Da molti anni, a motivo di questa evidentissima distorsione nell’allocazione delle risorse, si chiede a gran voce un intervento di riequilibrio, capace di distribuire in modo più intelligente la spesa sociale. Il decreto anti-crisi del governo Berlusconi, pronto per l’approvazione parlamentare, apre finalmente la porta a questa ricalibratura della spesa: l’aumento dell’età pensionabile per le donne impiegate nel pubblico impiego, nonché l’introduzione di un meccanismo automatico di adeguamento generalizzato dell’età pensionabile collegato alla speranza di vita, libereranno infatti risorse che, secondo le intenzioni del Governo, dovranno essere impiegate negli altri settori di politica sociale. In primis, secondo le intenzioni dichiarate, politiche famigliari e sostegno alla non autosufficienza.

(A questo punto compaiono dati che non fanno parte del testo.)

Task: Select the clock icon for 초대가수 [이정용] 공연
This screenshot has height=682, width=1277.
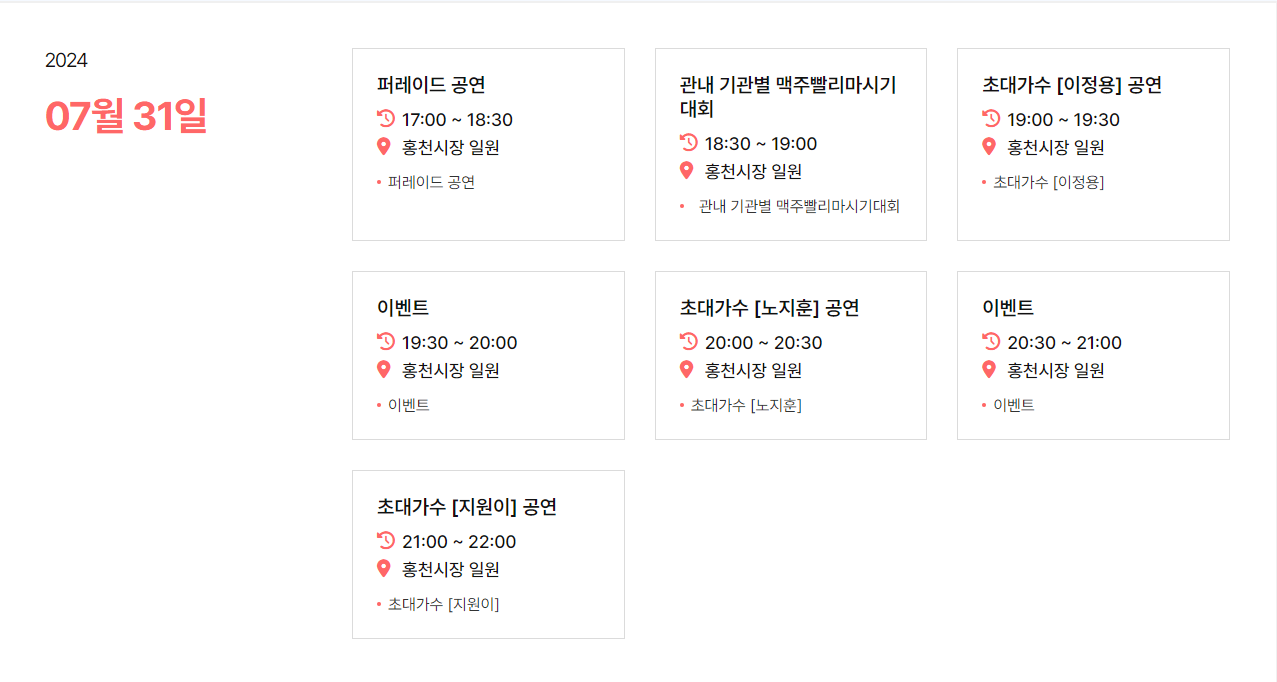Action: (x=990, y=119)
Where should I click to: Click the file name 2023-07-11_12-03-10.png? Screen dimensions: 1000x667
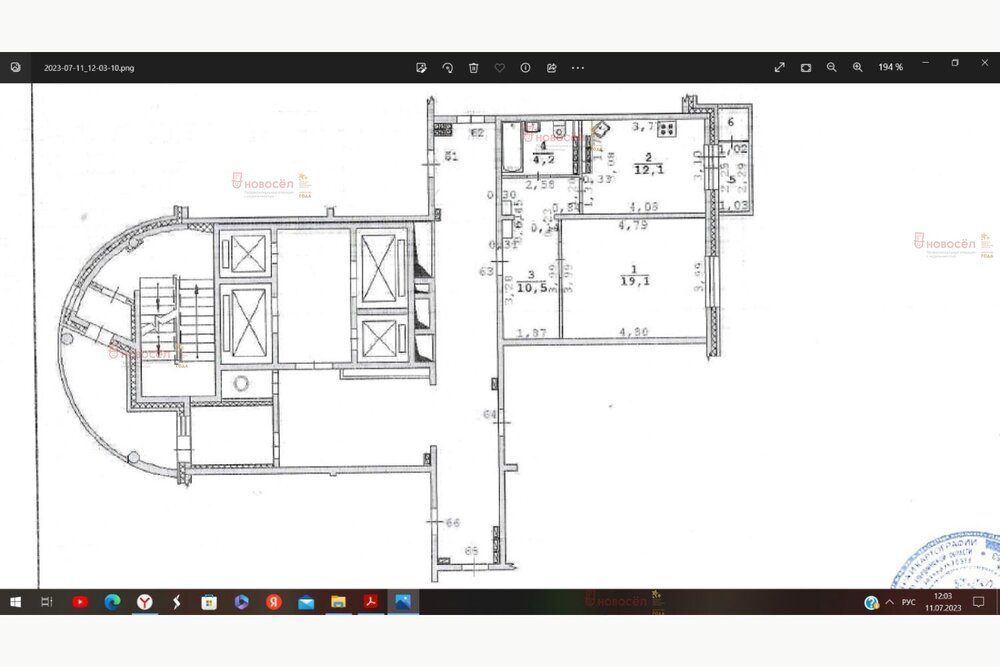tap(89, 68)
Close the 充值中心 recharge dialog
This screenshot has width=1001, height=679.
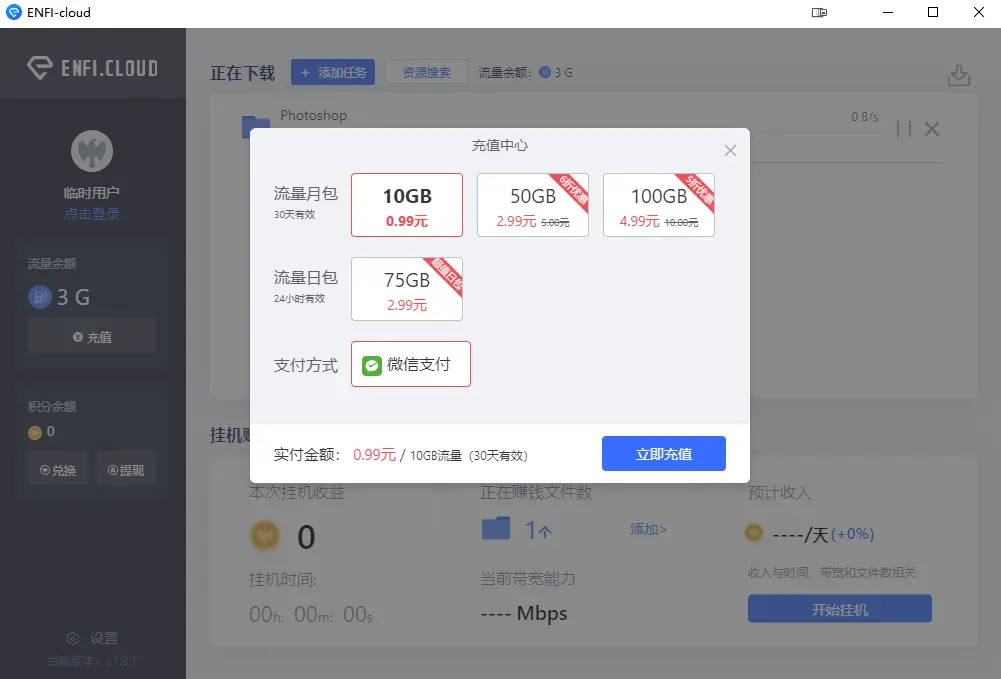pyautogui.click(x=730, y=151)
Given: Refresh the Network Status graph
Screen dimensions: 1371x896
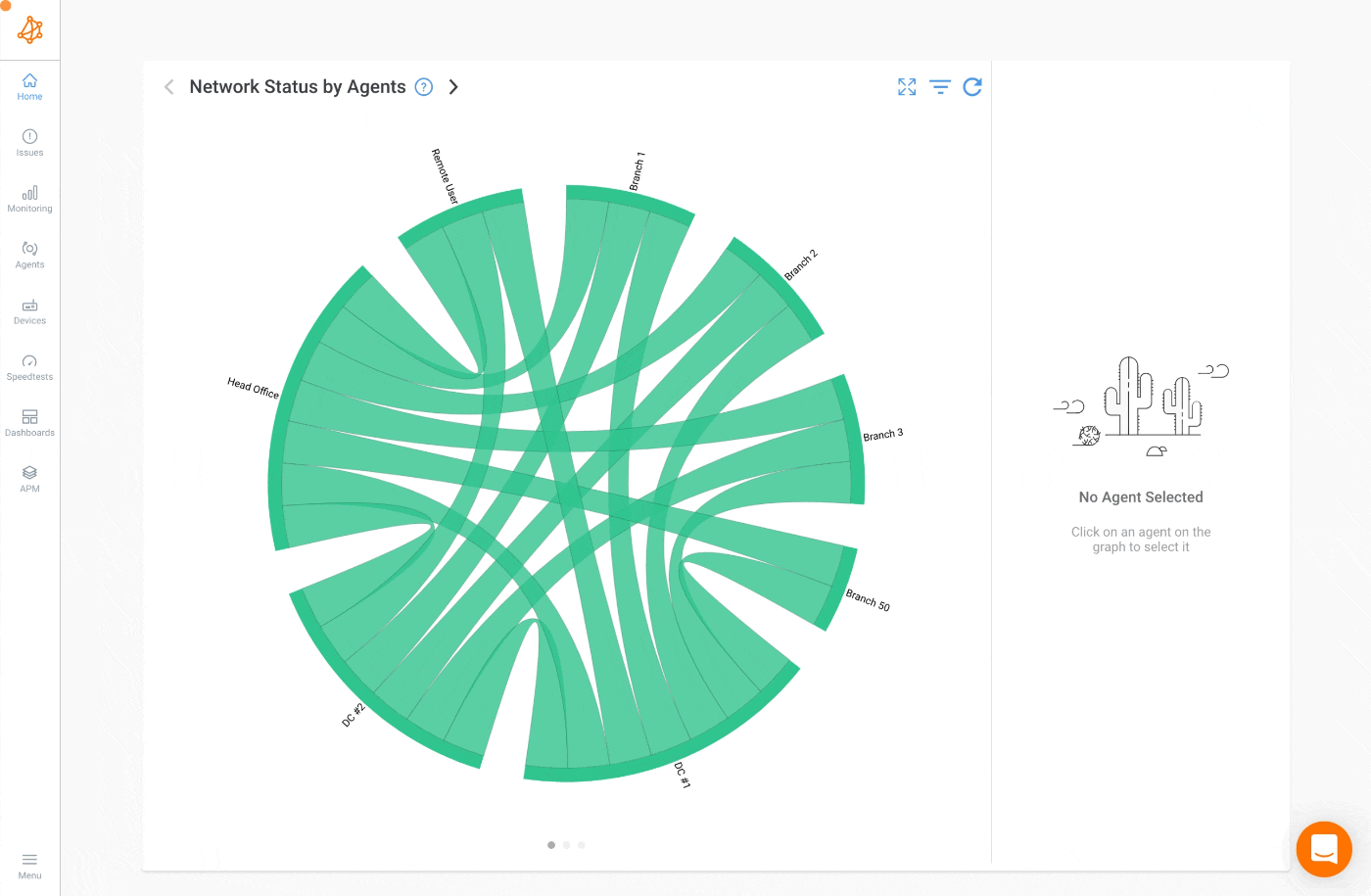Looking at the screenshot, I should 972,87.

Si tratta indubbiamente di un intervento di notevole importanza e grande impatto simbolico, che segnala l’avvento di una cultura autenticamente riformista all’interno dell’attuale maggioranza di governo. Dopo la non straordinaria esperienza della “social card”, si è effettivamente verificato un deciso cambio di passo, segnalato concettualmente anche dallo spostamento di registro intervenuto tra la presentazione del Libro Verde sul welfare (presentato esattamente un anno fa) e la pubblicazione dell’assai più convincente Libro Bianco, orientato esplicitamente al principio di sussidiarietà.

Questa modificazione profonda nelle linee di politica sociale sembra fatta apposta per incassare un consenso ben più ampio di quello della compagine di governo e alle forze sociali e culturali che lo sostengono. Un segnale molto chiaro in questo senso è arrivato proprio ieri. Il Corriere della Sera, notoriamente poco avvezzo a simpatie berlusconiane, ha deciso di dedicare al tema l’editoriale di prima pagina, affidandolo a Maurizio Ferrera, firma di punta del quotidiano di via Solferino ed esponente del campo riformista di area Pd.

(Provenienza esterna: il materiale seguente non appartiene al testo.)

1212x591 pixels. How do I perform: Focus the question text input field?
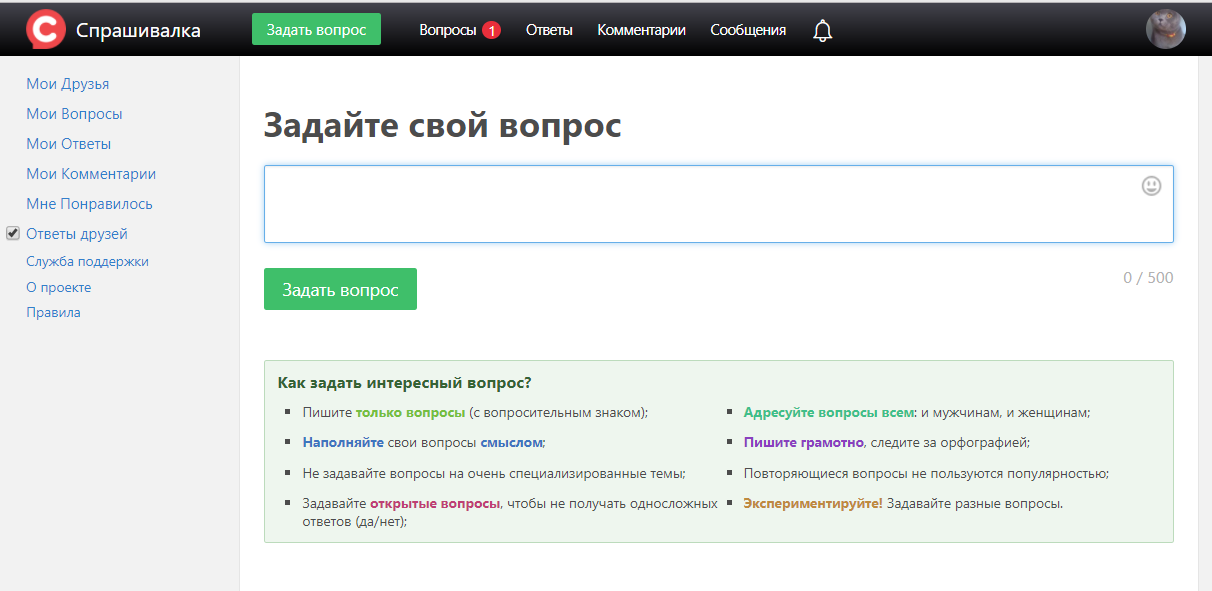tap(700, 204)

L’autorevole politologo, pur avanzando qualche perplessità sulla effettiva realizzazione delle dichiarazioni di intenti presenti nel decreto, sottolinea con vigore il carattere fortemente innovativo della proposta e ne sposa convintamente la ratio, confidando sulla possibilità che a partire da questa ipotesi di ricalibratura della spesa sociale possa nascere un dialogo ragionevole e costruttivo. Musica per le orecchie del ministro Sacconi, che se riuscirà a vincere le resistenze corporative e conservatrici presenti in Parlamento e nel Paese potrà mettere agli atti una piccola, grande rivoluzione.